DE NOTRE ENVOYÉ SPÉCIAL
LES MÉDECINS DE L’union régionale de professionnels de santé (URPS) de Champagne-Ardenne organisait mercredi dernier, pour la deuxième année consécutive, une journée de l’installation en libéral, à laquelle ont assisté environ 200 carabins. Alternant ateliers sur des thématiques précises et séances plénières, le but avoué de cette manifestation, selon le Dr Élisabeth Rousselot-Marche, généraliste en milieu rural et présidente de l’URPS, était de redonner goût à un mode d’exercice boudé par les jeunes générations.
Damien Moreau, jeune médecin généraliste fraîchement installé dans un petit bourg à 20 minutes de Reims, donne le ton de la journée : « Après six mois d’installation, explique-t-il à l’assistance, mon bilan est très positif.
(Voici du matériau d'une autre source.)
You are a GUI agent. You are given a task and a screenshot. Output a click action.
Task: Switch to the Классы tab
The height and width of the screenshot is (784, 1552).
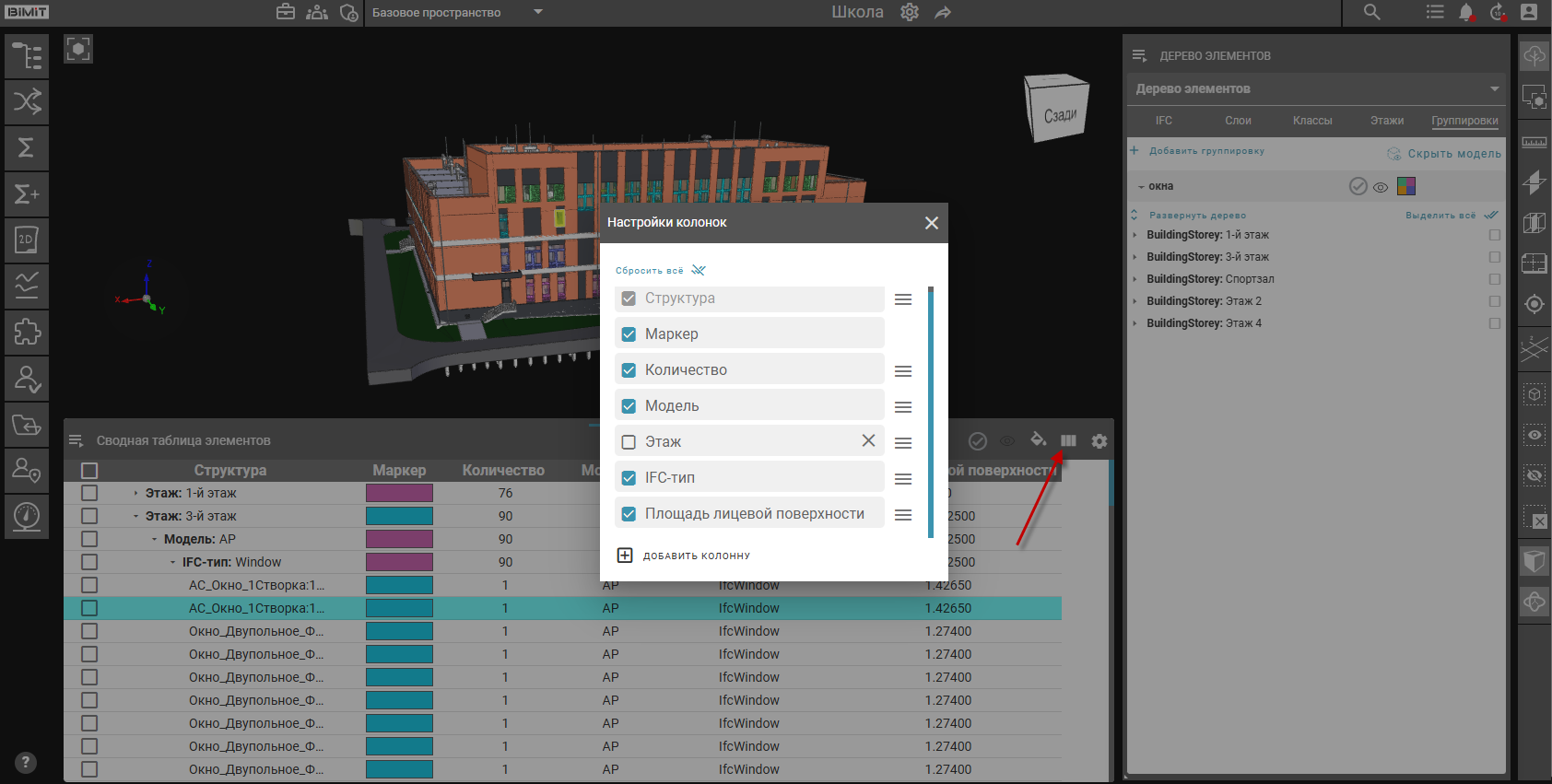click(1311, 121)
En cinq semaines, j’ai obtenu ma plaque et mes ordonnances, je reçois environ 30 patients par jour et mes tâches administratives ne me prennent pas plus d’une demi-heure chaque soir. » Damien Moreau avait effectué son SASPAS (Stage ambulatoire en soins primaires en autonomie supervisée) dans le cabinet d’un médecin sur le départ, et a finalement choisi de reprendre sa patientèle.
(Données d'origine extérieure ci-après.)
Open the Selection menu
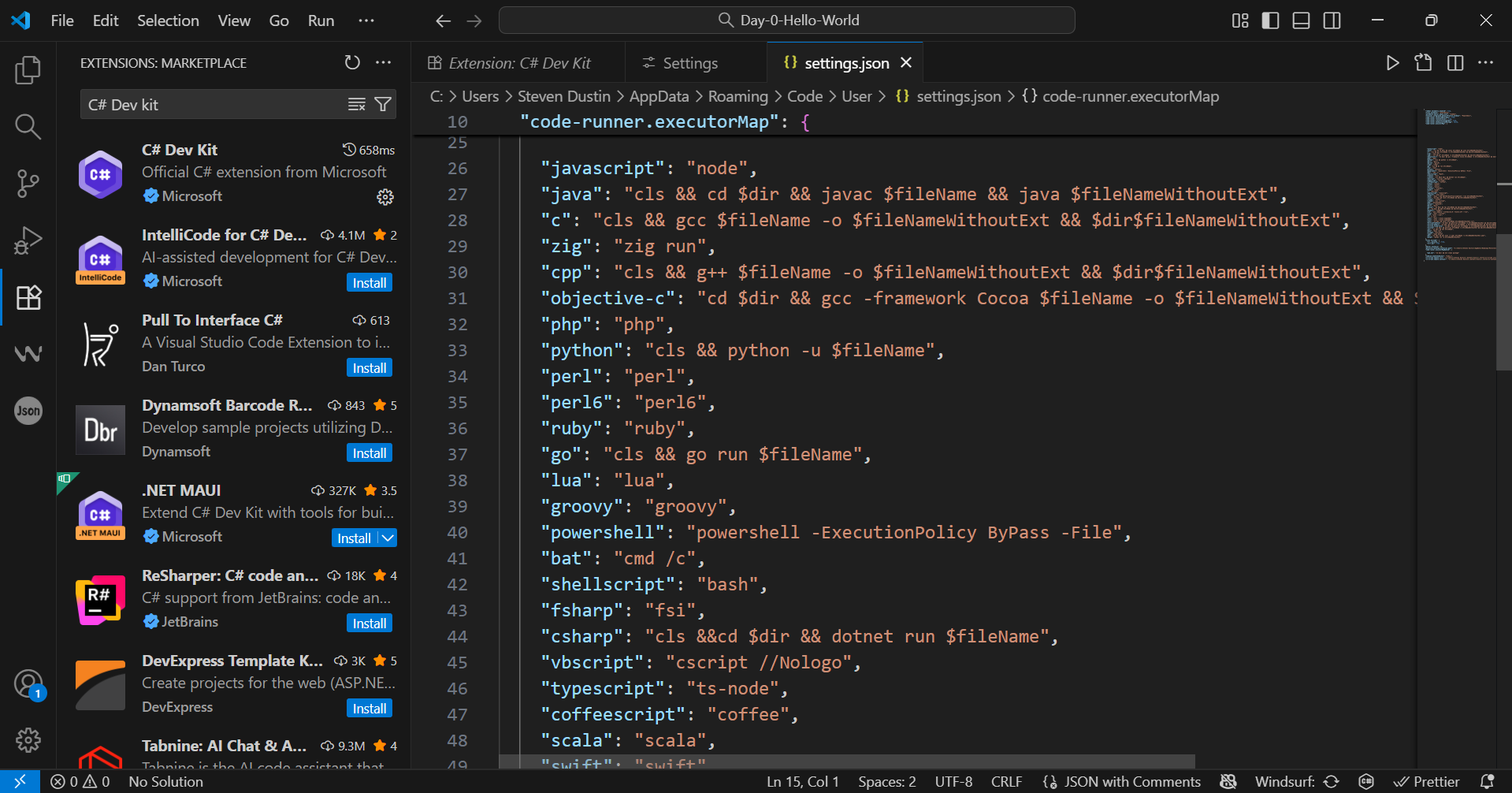The height and width of the screenshot is (793, 1512). click(x=168, y=20)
Un cas qui n’est pas rare, selon le Dr Guy Vignon, un praticien d’une cinquantaine d’années qui se définit lui-même comme « généraliste rustique ». Au cours d’un atelier consacré à l’installation en milieu rural, il indique qu’une thèse réalisée en mai 2009 sur le retard d’installation en région Champagne-Ardenne a mis en évidence que 76 % des internes en médecine générale ayant effectué un SASPAS s’installent en libéral par la suite. Guy Vignon note un regain d’intérêt pour l’installation en libéral, notamment en zone rurale, et prévient les étudiants : « Plus tôt vous vous installerez dans une zone rurale attrayante, moins vous risquerez de vous faire piquer la place par un autre candidat. »
Rupture de ton.
Au cours du même atelier, le Dr Jean-Claude Reitz vante les mérites de l’exercice hors grandes villes : « Je suis installé en cabinet de groupe en zone semi-rurale, indique-t-il. À quatre ans de ma retraite, je n’ai pas du tout envie d’arrêter. Je fais presque partie de la famille de certains de mes patients et le cabinet de groupe nous permet de financer un secrétariat qui nous facilite la vie pour le travail administratif. » Le ton général est bien éloigné du discours habituel selon lequel les médecins libéraux sont noyés sous les tâches administratives. Une étudiante prend la parole pour dire qu’elle hésite à s’installer en Champagne-Ardenne, car elle redoute de devenir un jour le seul médecin du canton et de ne pouvoir faire face à l’afflux de patients. Le Dr Benoît Pingris, médecin rural et maître de stage, reconnaît que c’est sa « seule peur ». À la fin de l’atelier, auquel participent une trentaine d’étudiants, le Dr Rousselot-Marche demande qui envisage de s’installer en milieu rural. Sept étudiants, dont une majorité de femmes, lèvent la main.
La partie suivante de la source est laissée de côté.